Exception with original traceback - 2.6-3.X compat

2019-08-06 11:14发布

问题:

Say I have a context manager like this - which works in Python 2.X and preserves traceback on exit.

class MyContextManager(object):
    def __enter__(self):
        return self
    def __exit__(self, exc_type, exc_value, traceback):
        raise AssertionError("Failed :-/"), None, traceback

In Python 3, the raise is a syntax error, but I think you can just set the __traceback__ parameter.

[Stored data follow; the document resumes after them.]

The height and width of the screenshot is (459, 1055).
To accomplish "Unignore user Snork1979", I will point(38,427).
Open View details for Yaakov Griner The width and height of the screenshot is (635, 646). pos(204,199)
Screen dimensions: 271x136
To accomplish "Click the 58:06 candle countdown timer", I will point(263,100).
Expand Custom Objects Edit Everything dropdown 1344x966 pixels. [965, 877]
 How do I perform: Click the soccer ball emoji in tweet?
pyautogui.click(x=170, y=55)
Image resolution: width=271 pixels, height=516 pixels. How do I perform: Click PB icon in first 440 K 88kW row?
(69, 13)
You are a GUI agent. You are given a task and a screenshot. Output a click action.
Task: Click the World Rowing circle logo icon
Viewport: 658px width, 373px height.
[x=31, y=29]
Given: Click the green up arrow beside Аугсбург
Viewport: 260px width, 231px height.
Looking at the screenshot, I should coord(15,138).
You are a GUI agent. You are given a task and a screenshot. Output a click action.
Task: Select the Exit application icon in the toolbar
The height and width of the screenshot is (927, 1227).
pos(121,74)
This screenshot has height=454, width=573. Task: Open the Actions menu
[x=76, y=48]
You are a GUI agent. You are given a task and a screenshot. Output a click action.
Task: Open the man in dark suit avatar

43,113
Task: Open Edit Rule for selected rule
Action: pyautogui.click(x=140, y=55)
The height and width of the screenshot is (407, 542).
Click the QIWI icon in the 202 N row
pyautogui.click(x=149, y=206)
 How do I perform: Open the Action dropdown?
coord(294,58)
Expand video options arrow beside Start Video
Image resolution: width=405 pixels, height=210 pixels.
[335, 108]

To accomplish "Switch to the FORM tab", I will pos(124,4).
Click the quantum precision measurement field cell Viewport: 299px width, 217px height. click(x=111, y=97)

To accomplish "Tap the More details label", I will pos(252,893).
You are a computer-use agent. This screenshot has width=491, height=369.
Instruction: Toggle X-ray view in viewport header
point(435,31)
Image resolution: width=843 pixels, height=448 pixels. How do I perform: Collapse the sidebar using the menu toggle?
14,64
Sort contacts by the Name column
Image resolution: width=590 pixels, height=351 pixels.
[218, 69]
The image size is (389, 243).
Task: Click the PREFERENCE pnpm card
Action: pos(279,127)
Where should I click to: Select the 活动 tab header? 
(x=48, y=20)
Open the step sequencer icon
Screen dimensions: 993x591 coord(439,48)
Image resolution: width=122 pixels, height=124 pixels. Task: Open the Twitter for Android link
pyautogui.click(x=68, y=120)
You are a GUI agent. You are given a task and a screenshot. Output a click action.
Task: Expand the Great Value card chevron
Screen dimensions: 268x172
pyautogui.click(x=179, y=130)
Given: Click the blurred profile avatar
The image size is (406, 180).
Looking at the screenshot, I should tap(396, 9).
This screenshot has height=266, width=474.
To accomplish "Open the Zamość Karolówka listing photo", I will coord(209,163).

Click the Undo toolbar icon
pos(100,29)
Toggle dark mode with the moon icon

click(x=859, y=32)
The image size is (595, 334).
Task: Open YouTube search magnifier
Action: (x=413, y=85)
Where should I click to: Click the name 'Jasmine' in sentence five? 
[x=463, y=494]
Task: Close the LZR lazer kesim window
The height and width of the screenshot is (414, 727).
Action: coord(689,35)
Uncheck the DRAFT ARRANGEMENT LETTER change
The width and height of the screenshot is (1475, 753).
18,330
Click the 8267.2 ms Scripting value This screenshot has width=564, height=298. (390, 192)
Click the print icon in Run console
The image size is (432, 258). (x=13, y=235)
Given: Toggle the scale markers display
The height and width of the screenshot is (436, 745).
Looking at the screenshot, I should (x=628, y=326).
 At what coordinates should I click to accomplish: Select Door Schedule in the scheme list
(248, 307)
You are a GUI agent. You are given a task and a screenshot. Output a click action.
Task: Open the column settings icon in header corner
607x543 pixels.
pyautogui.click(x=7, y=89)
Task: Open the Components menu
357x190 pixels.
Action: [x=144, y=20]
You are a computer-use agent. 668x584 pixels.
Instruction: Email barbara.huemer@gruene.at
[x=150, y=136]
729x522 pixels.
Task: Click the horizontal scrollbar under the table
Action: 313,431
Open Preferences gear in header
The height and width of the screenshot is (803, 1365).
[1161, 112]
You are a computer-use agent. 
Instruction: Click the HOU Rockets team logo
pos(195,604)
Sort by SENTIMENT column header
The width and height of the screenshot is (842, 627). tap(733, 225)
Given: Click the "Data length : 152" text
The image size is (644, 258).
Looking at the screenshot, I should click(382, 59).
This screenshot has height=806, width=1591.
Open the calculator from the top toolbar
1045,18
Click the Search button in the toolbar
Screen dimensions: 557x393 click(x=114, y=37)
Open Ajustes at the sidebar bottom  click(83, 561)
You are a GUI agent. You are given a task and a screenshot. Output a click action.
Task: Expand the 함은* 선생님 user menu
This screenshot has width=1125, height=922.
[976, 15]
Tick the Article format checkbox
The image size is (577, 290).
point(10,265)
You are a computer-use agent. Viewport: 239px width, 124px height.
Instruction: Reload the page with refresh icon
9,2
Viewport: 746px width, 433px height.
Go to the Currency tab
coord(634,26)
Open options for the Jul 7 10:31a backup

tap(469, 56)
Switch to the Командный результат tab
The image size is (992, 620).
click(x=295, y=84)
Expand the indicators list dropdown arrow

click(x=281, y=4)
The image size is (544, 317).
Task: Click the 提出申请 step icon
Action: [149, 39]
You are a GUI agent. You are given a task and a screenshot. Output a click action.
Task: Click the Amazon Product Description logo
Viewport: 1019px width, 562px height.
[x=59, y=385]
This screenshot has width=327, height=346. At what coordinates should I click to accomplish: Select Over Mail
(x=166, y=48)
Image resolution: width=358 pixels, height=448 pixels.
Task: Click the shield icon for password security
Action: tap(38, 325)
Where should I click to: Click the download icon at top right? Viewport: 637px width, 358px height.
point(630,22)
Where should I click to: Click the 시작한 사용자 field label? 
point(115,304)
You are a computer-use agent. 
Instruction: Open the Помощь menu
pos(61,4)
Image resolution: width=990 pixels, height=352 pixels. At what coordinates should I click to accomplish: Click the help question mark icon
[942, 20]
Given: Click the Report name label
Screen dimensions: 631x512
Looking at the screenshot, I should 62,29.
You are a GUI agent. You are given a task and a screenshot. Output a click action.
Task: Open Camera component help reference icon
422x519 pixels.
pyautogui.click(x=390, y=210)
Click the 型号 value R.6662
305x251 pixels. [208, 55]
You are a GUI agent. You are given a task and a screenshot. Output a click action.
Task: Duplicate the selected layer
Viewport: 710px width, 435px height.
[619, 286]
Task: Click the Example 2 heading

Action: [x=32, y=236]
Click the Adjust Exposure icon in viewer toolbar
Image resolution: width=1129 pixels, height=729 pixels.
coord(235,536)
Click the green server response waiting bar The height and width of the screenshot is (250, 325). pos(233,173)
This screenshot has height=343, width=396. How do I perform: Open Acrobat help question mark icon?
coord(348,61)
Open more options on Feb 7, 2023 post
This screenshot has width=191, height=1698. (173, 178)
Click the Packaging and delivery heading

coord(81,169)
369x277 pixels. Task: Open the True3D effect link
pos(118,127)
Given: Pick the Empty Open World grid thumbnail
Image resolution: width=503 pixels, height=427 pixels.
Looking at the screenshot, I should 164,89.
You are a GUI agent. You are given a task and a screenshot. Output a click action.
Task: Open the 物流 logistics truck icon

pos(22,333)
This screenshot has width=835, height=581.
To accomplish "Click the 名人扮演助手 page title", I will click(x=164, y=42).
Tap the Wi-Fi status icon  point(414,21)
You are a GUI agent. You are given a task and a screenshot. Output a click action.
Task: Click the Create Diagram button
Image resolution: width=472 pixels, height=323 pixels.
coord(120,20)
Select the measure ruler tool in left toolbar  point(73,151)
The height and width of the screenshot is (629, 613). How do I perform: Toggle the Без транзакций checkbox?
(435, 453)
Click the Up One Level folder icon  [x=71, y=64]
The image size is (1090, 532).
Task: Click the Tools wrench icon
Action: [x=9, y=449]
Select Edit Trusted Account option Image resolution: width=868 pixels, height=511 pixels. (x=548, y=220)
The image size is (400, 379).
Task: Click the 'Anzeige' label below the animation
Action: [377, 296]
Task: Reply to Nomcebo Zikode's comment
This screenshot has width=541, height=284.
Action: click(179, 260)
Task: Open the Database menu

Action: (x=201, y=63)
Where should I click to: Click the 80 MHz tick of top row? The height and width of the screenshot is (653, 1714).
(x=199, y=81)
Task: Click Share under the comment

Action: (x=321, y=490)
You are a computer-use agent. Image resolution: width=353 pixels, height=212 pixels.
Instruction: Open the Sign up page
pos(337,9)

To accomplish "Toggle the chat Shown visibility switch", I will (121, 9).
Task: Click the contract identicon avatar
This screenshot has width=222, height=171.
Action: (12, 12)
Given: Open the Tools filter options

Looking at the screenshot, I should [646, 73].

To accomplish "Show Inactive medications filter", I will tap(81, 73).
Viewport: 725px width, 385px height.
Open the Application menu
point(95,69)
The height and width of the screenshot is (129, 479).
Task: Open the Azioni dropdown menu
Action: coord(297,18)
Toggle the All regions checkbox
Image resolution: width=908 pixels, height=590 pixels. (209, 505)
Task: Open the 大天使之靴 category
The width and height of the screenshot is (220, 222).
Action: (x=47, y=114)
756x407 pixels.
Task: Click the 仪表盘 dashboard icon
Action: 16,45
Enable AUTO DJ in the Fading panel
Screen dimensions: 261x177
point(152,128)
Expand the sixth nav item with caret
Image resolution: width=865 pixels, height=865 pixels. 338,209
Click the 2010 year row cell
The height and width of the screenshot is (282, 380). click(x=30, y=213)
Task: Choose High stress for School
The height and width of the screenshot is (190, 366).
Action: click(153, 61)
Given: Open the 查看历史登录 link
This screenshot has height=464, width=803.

def __exit__(self, exc_type, exc_value, traceback):
    e = AssertionError("Failed :-/")
    e.__traceback__ = traceback
    raise e

Is there a way to preserve traceback that's compatible with both Python 2 and Python 3 (i.e., doesn't generate syntax errors on either)? I'm somewhat stuck at this point. It needs to work in 2.6, 2.7, 3.2 and 3.3. The goal would be to make sure that the user still sees the earlier traceback.

回答1:

One ugly, but workable answer that occurred to me (inspired by Ned Batchelder's guide to Python 3 compatibility) is to write a function to evaluate the syntax-breaking code only if it's Python 2. e.g.:

if sys.version_info[0] == 2:
   s = """
def raise_with_traceback(exc, traceback):
    raise exc, None, traceback
"""
   exec (s)
else:
   def raise_with_traceback(exc, traceback):
       raise exc.with_traceback(traceback)

[hat tip to @user2357112 about with_traceback being preferred for Python 3].